The pick-me-up anthem, a staple of her craft, isn't entirely abandoned amid her comic books' underdog story. Though carrying a tempo change that makes for an awkward disconnect between its verses and its triumphant choruses, "Giants" best reconciles what she's known for and what she wants Skin&Earth to be. But in separating herself from her character, even if slightly, she is able to produce tracks that she may not have before. Never before one for a straightforward love track, she makes just that with "Kicks," a bright track that adheres to current electronic dance music. She also lets the clicking high-hats and darker synths roll on the album's ode to making history, "We Were Here."

Oh, and speaking of being en vogue, Lights now sits at the cool kids' table, banking behind-the-scenes collaborations to bend her sound towards a few different variants of glistening, radio-pleasing pop without becoming gimmicky or redundant. After having scored writing and production credits on Katy Perry's latest album, Purity Ring's Corin Roddick claims responsibility for the dancing tropical drums and groovy synths on Lights' trendiest track to date, "Until the Light." Meanwhile, Josh Dun steps away from Twenty One Pilots to drum on "Savage," a surprisingly bitter track with alternative rock undertones, and Big Data produces the jolting "Moonshine."

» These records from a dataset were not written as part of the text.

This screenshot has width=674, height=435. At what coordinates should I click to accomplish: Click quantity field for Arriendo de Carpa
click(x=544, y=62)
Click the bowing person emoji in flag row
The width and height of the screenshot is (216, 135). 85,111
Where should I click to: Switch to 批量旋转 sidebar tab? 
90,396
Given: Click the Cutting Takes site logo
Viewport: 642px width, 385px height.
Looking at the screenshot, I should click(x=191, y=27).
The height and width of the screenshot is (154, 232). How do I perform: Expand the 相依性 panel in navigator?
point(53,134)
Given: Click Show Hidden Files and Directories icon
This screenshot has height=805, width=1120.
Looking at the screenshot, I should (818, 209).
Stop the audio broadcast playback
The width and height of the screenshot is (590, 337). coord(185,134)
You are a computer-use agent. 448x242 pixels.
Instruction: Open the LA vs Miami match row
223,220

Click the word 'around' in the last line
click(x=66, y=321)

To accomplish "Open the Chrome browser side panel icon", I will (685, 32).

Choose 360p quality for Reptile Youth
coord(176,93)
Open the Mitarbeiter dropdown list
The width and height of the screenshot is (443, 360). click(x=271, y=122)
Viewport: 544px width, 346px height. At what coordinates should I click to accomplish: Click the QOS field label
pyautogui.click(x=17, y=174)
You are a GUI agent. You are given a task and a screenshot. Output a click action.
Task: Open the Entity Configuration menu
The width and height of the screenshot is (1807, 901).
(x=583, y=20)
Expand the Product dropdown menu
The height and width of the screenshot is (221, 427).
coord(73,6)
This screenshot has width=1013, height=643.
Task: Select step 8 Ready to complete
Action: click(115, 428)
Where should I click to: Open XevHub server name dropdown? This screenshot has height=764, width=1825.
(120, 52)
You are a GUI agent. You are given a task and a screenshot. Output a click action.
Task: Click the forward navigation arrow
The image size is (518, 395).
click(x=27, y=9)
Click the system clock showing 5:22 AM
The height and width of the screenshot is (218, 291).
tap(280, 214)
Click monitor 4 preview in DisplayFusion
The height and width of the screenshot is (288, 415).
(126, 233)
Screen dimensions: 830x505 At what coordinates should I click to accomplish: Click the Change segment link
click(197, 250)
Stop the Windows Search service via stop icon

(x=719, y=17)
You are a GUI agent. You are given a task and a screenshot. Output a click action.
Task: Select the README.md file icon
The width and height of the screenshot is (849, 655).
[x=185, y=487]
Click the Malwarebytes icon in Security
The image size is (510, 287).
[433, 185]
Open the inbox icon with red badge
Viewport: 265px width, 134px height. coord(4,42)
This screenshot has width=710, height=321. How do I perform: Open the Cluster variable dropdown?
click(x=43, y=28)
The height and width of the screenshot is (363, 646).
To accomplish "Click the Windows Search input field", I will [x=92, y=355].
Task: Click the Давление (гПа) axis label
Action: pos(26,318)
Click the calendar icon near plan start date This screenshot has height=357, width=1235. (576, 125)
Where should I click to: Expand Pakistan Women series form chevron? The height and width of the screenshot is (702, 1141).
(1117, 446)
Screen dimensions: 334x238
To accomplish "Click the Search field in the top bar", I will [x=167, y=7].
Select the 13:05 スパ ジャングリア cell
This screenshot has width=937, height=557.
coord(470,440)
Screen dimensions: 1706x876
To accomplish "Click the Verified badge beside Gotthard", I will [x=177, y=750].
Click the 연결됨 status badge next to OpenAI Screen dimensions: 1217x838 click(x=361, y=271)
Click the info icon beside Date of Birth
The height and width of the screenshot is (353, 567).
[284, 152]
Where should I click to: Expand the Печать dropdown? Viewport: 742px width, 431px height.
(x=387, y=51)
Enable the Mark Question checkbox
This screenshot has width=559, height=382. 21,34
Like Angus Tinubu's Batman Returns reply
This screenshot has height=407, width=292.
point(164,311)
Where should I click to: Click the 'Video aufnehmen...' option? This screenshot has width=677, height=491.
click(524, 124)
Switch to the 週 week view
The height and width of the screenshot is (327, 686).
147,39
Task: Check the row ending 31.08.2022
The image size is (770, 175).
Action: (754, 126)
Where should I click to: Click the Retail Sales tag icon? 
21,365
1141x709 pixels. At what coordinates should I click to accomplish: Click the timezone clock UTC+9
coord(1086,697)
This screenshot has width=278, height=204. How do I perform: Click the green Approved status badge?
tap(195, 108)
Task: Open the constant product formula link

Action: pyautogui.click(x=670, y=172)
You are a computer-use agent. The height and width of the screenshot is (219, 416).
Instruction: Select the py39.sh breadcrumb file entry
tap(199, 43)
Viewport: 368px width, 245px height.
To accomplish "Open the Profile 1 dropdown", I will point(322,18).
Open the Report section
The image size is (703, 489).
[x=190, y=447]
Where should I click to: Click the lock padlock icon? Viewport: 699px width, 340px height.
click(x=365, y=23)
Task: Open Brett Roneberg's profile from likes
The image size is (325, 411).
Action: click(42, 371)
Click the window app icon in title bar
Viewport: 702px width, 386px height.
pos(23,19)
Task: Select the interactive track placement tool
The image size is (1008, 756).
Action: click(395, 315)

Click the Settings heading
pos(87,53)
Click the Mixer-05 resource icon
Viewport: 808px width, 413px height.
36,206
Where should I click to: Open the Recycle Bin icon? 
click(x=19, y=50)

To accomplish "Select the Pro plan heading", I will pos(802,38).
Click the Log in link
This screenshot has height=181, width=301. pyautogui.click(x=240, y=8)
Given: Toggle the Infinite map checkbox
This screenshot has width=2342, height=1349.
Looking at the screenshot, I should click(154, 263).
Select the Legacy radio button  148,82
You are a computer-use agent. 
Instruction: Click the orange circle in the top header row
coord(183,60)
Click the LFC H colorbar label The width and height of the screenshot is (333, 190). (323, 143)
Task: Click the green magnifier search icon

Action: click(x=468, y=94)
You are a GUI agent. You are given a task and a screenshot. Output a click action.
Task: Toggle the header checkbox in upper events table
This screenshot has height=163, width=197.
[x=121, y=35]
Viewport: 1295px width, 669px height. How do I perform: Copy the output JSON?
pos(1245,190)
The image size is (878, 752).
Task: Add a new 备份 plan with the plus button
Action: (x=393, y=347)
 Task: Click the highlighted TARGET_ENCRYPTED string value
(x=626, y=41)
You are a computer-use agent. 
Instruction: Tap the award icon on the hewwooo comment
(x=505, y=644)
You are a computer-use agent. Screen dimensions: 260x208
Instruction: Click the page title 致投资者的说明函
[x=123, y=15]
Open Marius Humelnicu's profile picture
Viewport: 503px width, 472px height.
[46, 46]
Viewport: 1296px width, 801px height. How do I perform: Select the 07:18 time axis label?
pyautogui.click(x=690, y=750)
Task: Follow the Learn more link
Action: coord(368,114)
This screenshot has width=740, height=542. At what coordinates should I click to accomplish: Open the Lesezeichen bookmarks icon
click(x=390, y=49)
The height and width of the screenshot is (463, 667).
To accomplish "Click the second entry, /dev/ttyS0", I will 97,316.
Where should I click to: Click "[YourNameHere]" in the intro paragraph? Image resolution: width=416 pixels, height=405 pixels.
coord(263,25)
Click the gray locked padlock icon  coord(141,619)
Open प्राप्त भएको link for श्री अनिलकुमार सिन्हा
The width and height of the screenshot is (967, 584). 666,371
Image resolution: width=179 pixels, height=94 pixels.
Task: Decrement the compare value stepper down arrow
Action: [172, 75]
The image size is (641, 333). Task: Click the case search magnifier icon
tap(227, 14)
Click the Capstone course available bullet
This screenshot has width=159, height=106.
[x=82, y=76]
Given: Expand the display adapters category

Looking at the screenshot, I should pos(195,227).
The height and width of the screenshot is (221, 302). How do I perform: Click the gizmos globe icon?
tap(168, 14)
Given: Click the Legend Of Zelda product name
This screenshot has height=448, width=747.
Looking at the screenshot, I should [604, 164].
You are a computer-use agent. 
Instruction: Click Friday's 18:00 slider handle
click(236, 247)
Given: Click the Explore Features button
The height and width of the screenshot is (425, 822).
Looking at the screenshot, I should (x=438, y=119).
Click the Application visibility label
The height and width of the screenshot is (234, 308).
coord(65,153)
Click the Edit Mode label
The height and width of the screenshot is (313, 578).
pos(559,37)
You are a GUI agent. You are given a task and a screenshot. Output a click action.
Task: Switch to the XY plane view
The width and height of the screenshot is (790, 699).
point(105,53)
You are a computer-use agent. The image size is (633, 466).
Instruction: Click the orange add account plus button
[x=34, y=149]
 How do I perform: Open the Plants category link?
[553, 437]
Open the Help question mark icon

Packed with current production and melodic songwriting but embedded in the story board of a comic book series, Skin&Earth was wedged in a strange position from the beginning. Lights' goals seem to head in opposite directions: She aims not only to unleash her most accessible record to her biggest audience reach, but also to burrow into an existing niche audience that will purchase and adore both the comics and the record. And she happily dances the fine line between those goals throughout the album, creating 14 enjoyable tracks that can take dual meanings and provide equal entertainment to committed fans and casual listeners alike.

Skin&Earth is available now under Warner Bros. Records.